圖3 終產(chǎn)物熒光強(qiáng)度隨反應(yīng)時(shí)間的變化Fig.3 Determination of fluorescence intensity of AGEs as affected by U-LRP and U-LRP-SeNPs

表2 終產(chǎn)物抑制率Table 2 Inhibitory ratios of U-LRP-SeNPs on the formation of AGEs

2.5 糖基化蛋白條帶圖譜及生成率的分析結(jié)果

由圖4a可知,在分子質(zhì)量97 kDa處,可見明顯的糖基化蛋白條帶,表明在AGEs形成期間發(fā)生蛋白質(zhì)與多糖之間的交聯(lián)結(jié)合；加入不同抑制劑以后,可以發(fā)現(xiàn)97 kDa處條帶的灰度發(fā)生不同程度的變化,表明抑制劑U-LRP-SeNPs起到了一定的抑制作用。使用圖像分析軟件Image Lab 3.0計(jì)算每個(gè)條帶的強(qiáng)度,糖基化BSA與原始BSA的強(qiáng)度比顯示在圖4b中。U-LRP-SeNPs抑制了糖基化BSA條帶的形成,抑制作用U-LRP-SeNPs＝1∶15大于U-LRP-SeNPs＝1∶10,由條帶分析可知抑制率分別為45.8%和40.2%,SDS-PAGE與終產(chǎn)物熒光強(qiáng)度實(shí)驗(yàn)結(jié)果趨勢一致。SDS-PAGE結(jié)果表明,U-LRP沒有表現(xiàn)出明顯的抑制效果；作為抑制劑,U-LRP抗糖基化主要抑制糖基化反應(yīng)的第二階段,而在糖基化過程的第一、三階段抑制效果不明顯。AGEs的特征是氧化反應(yīng)參與了熒光分子交聯(lián)的形成,Amadori重排產(chǎn)物的形成涉及的是非氧化反應(yīng)。而U-LRP抗氧化活性較差[14],因此,其非酶糖基化抑制作用也較差[22,29]。綜上所述,兩種不同比例的U-LRP-SeNPs能夠抑制AGEs的形成,可以有效預(yù)防由高血糖引起的機(jī)體損害,這為其在治療糖尿病及其并發(fā)癥和相關(guān)功能食品開發(fā)方面提供了良好的應(yīng)用前景和一定的理論依據(jù)。

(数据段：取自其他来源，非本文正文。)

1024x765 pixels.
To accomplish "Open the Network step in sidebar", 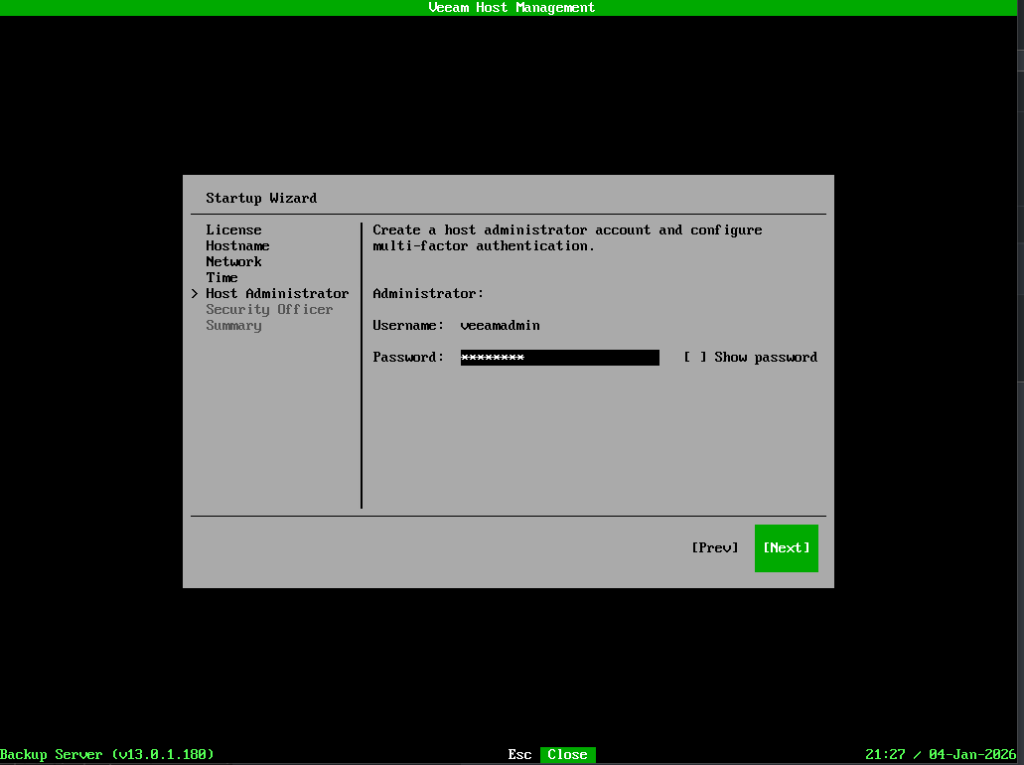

圖4 SDS-PAGE糖基化蛋白條帶圖譜及分析Fig.4 SDS-PAGE profile of glycosylat protein bands and analysis

2.6 超聲作用下SeNPs對AGEs作用機(jī)制

圖5 超聲作用下SeNPs抑制AGEs產(chǎn)生的機(jī)制Fig.5 Mechanism of the inhibitory effect of ultrasound treated SeNPs on the generation of AGEs

由先前研究可知,由于超聲空化效應(yīng),支化LRP的纏結(jié)鏈被部分解開,其致密的線團(tuán)結(jié)構(gòu)變得松散,使得SeNPs容易擴(kuò)散到LRP內(nèi)部分支并穩(wěn)定于分支鏈中,其中U-LRP-SeNPs＝1∶10、1∶15時(shí)具有最佳的穩(wěn)定性和較小的粒徑[14]。硒可以中斷自由基鏈反應(yīng),小尺寸的SeNPs具有大的比表面積以提供大量的結(jié)合位點(diǎn)來屏蔽或終止自由基,從而抑制自由基引發(fā)的氧化反應(yīng)。超聲空化效應(yīng)可以破壞聚集物,使SeNPs能夠以盡可能小的尺寸分散并穩(wěn)定在LRP基質(zhì)中,這些具有較大比表面積的SeNPs可以提供許多與自由基結(jié)合的相關(guān)位點(diǎn),屏蔽或終止自由基,最終抑制自由基引發(fā)的氧化反應(yīng)。由圖5糖基化反應(yīng)過程可以發(fā)現(xiàn),糖基化反應(yīng)第二、三階段主要涉及自由基的氧化,第一階段屬于非氧化反應(yīng)。因此,在第一階段,即使有SeNPs的存在,其抑制作用也并不明顯；當(dāng)席夫堿環(huán)化、異構(gòu)化重排生成Amadori產(chǎn)物并進(jìn)一步氧化生成二羰基化合物以及最終生成晚期糖基化產(chǎn)物時(shí),SeNPs存在使得反應(yīng)進(jìn)程受到抑制,且U-LRP-SeNPs具有更好的穩(wěn)定性和比表面積,這使得SeNPs更加充分地參與并抑制自由基引發(fā)的非酶糖基化反應(yīng)的中后期氧化反應(yīng),將非酶糖基化反應(yīng)阻止于氧化階段,從而大大提高了非酶糖基化反應(yīng)的抑制效果。而LRP在整個(gè)過程中并沒有良好的抑制效果,表明SeNPs對非酶糖基化抑制作用的重要性,也從側(cè)面反映出糖基化抑制作用與抗氧化活性密切相關(guān)。

3 結(jié) 論

非酶糖基化和氧化反應(yīng)之間具有密切聯(lián)系,氧化反應(yīng)是非酶糖基化反應(yīng)的中后階段,糖基化反應(yīng)同時(shí)又促進(jìn)氧化反應(yīng)。超聲處理后具有較好抗氧化活性的U-LRP-SeNPs能有效抑制非酶糖基化反應(yīng),且存在一定的劑量依賴效應(yīng)；其中U-LRP-SeNPs＝1∶10、1∶15具有較好的非酶糖基化抑制活性,抑制率分別達(dá)到30%和20%。超聲處理有效提高了U-LRP-SeNPs穩(wěn)定性,SeNPs的穩(wěn)定性對清除自由基有積極作用；具有較大比表面積的SeNPs可以提供許多與自由基結(jié)合的位點(diǎn),屏蔽或終止自由基,有效抑制了自由基引發(fā)的氧化反應(yīng),最終提高非酶糖基化抑制效果。